=== PROVIDED PASSAGE ===
** start **

$f$ is injection:
Suppose $a, a' \in A$ and $f(a) = f(a')$. Applying $g$ to both side gives $g\circ f(a) = g\circ f(a')$. Since $g\circ f$ is injection, we conclude that $a = a'$. This shows that $f$ is injection. (Note that this is independent from the hypothesis that $f$ is surjection.)
$g$ is injection:
Suppose $b, b' \in B$ and $g(b) = g(b')$. Since $f$ in surjection, there exists $a, a' \in A$ such that $b = f(a)$ and $b' = f(a')$. Hence we get $g\circ f(a) = g(b) = g(b') = g\circ f(a')$. Since $g\circ f$ is injection, $a = a'$ follows. Applying $f$ to both side gives $b = f(a) = f(a') = b'$. This shows that $g$ in injection.
Edited: Your proof in the question is wrong. To show the injectivity of $h$, you have to show that
$$ h(x) = h(y) \implies x = y$$
as I did above or its contoraposition
$$ x \neq y \implies h(x) \neq h(y) $$
for all $x$ and $y$. So your proof should be
- Assume $b \neq b'$.
- There exists $a, a' \in A$ such that $b = f(a)$ and $b' = f(a')$ since $f$ is surjection.
- Hence $f(a) \neq f(a')$.
- $a \neq a'$. Otherwise $f(a) = f(a')$, contradiction.
- $g \circ f(a) \neq g \circ f(a')$ since $g \circ f$ is injection.
- Therefore $g(b) \neq g(b')$.
- Conclude $g$ is injection.
- Assume $a \neq a'$.
- $g \circ f(a) \neq g \circ f(a')$ since $g \circ f$ is injection.
- Hence $f(a) \neq f(a')$. Otherwise $g \circ f(a) = g \circ f(a')$, contradiction.
- Conclude $f$ is injection.

** end **

=== REQUEST ===
Retype the part of the injectivity proof between "- There exists" and "Conclude $g$ is injection.", inclusive, with no changes. Use only the proof text above; nothing outside it applies.

=== DATASET ROWS ===
** start **

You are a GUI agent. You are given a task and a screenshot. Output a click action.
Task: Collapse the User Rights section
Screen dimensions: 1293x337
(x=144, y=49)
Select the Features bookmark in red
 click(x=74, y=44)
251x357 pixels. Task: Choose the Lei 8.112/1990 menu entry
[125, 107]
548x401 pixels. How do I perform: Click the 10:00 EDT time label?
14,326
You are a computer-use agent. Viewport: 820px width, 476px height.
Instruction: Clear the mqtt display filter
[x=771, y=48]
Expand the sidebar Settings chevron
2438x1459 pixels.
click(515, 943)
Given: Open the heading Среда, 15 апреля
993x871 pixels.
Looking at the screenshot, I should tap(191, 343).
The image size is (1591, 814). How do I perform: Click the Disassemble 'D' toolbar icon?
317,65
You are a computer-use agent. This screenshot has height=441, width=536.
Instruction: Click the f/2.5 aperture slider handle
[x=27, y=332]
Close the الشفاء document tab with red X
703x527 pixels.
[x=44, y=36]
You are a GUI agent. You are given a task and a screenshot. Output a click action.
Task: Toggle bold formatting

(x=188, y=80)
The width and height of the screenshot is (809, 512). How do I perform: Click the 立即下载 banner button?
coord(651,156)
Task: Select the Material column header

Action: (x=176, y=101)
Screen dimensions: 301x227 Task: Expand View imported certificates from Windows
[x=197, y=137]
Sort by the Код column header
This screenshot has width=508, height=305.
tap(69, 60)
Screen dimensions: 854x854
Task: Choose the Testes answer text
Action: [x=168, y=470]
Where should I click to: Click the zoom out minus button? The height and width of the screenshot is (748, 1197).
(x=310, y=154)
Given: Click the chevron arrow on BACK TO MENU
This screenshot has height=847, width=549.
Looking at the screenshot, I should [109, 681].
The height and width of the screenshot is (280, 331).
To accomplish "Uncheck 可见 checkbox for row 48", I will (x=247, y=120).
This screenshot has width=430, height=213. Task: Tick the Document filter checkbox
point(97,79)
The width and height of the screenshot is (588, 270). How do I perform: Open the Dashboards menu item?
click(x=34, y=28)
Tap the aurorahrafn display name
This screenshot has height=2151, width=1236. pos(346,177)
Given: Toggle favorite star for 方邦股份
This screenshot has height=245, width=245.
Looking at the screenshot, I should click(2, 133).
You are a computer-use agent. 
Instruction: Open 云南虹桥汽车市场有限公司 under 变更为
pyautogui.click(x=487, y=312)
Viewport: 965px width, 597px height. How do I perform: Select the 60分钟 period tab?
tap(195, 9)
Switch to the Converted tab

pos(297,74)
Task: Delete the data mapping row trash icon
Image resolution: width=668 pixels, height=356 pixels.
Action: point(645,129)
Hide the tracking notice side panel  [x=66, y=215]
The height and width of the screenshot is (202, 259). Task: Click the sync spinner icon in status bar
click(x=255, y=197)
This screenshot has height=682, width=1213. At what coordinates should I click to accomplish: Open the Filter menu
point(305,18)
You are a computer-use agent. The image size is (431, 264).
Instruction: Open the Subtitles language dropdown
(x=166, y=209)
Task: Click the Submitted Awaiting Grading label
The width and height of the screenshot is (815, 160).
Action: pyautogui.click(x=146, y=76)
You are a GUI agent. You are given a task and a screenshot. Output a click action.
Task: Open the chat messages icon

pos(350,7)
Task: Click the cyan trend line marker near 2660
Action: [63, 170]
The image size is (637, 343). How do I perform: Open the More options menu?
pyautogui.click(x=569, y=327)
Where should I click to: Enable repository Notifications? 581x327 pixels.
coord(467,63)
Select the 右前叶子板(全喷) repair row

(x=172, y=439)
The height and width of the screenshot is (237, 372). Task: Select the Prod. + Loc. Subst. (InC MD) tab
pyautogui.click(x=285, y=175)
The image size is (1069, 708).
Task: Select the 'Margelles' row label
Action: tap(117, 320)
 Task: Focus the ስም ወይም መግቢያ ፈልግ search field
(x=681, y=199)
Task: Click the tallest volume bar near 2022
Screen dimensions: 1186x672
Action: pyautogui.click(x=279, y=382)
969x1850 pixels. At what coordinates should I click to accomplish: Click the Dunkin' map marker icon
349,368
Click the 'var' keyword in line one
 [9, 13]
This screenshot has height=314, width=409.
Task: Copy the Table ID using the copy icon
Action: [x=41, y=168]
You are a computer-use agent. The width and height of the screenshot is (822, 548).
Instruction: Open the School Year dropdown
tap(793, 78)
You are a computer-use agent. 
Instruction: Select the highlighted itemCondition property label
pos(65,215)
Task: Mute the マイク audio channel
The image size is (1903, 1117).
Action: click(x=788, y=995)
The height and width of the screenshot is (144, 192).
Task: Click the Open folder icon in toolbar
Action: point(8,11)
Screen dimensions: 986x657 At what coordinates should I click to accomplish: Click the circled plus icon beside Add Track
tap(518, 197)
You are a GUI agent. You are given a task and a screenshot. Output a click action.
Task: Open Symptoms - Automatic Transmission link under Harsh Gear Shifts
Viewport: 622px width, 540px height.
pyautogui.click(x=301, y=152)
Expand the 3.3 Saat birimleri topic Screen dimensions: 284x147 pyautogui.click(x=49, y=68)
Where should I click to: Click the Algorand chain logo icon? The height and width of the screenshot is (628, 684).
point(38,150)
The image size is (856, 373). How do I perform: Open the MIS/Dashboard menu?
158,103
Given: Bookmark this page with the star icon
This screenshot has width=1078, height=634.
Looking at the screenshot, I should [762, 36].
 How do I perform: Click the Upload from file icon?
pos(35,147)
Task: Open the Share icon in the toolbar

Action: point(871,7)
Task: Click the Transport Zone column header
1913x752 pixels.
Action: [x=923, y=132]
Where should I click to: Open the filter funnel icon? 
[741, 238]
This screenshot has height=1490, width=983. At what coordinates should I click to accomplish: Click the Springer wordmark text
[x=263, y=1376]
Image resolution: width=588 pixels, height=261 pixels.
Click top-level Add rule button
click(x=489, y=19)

** end **

=== EXERCISE RESULT ===
- There exists $a, a' \in A$ such that $b = f(a)$ and $b' = f(a')$ since $f$ is surjection.
- Hence $f(a) \neq f(a')$.
- $a \neq a'$. Otherwise $f(a) = f(a')$, contradiction.
- $g \circ f(a) \neq g \circ f(a')$ since $g \circ f$ is injection.
- Therefore $g(b) \neq g(b')$.
- Conclude $g$ is injection.